The NOT NULL constraint imputed by the serial pseudo-datatype protects against the insertion of NULL for the id column by rejecting such insert attempts:
INSERT INTO person (id, full_name) VALUES (NULL, 'Henry'); ERROR: null value in column "id" violates not-null constraint DETAIL: Failing row contains (null, Henry).
Thus, we are assured of having a value for that attribute.
However, a problem some people encounter is that, as declared above, nothing prevents explicit insertion of values, bypassing the default autoincrement value derived via invocation of the nextval function:
INSERT INTO person (id, full_name) VALUES (9, 'Ingrid'); SELECT * FROM person; id | full_name ----+----------- 1 | Alice 2 | Bob 4 | David 7 | Gina 9 | Ingrid (5 rows)
But then two inserts later using the default produces a duplicate value for the id column if there is no constraint check of column values against the sequence value:
INSERT INTO person (full_name) VALUES ('James'); INSERT INTO person (full_name) VALUES ('Karen'); SELECT * FROM person; id | full_name ----+----------- 1 | Alice 2 | Bob 4 | David 7 | Gina 9 | Ingrid 8 | James 9 | Karen (7 rows)
If we were in fact using the serial id column as a key, we would have declared it as a PRIMARY KEY or at least created a UNIQUE INDEX. Had we done that, then the ‘Karen’ insert above would have failed with a duplicate key error. The most recent release of PostgreSQL includes a new constraint declaration syntax ‘generated by default as identity’ which avoids this pitfall and some other legacy issues related to the serial pseudo-datatype.
Sequence Manipulation Functions
In addition to the nextval function we already mentioned which advances the sequence and returns the new value, there are a few other functions for querying and setting the sequence values: the currval function returns value most recently obtained with nextval for specified sequence, the lastval function returns value most recently obtained with nextval for any sequence, and the setval function sets a sequence’s current value. These functions are called with simple queries., for example
SELECT currval('person_id_seq'); currval --------- 9 (1 row)

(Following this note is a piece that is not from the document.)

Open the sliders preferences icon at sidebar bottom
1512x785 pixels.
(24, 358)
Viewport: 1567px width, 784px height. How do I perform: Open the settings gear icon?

And note that if a call is made to the nextval function independently of actually performing an insert, it does increment the sequence, and that will be reflected in subsequent inserts:
SELECT nextval('person_id_seq'); nextval --------- 10 (1 row) INSERT INTO person (full_name) VALUES ('Larry'); SELECT * FROM person; id | full_name ----+----------- 1 | Alice 2 | Bob 4 | David 7 | Gina 9 | Ingrid 8 | James 9 | Karen 11 | Larry (8 rows)
We have introduced a basic understanding of the PostgreSQL SERIAL pseudo-datatype for auto-incremented synthetic keys. For illustration in this article, we used the SERIAL type declaration, which creates a 4-byte integer column. PostgreSQL accommodates different range needs with the SMALLSERIAL and BIGSERIAL pseudo-datatypes for, respectively, 2-byte and 8-byte column sizes. Look for a future article on one means of addressing the need for sequences with no missing values.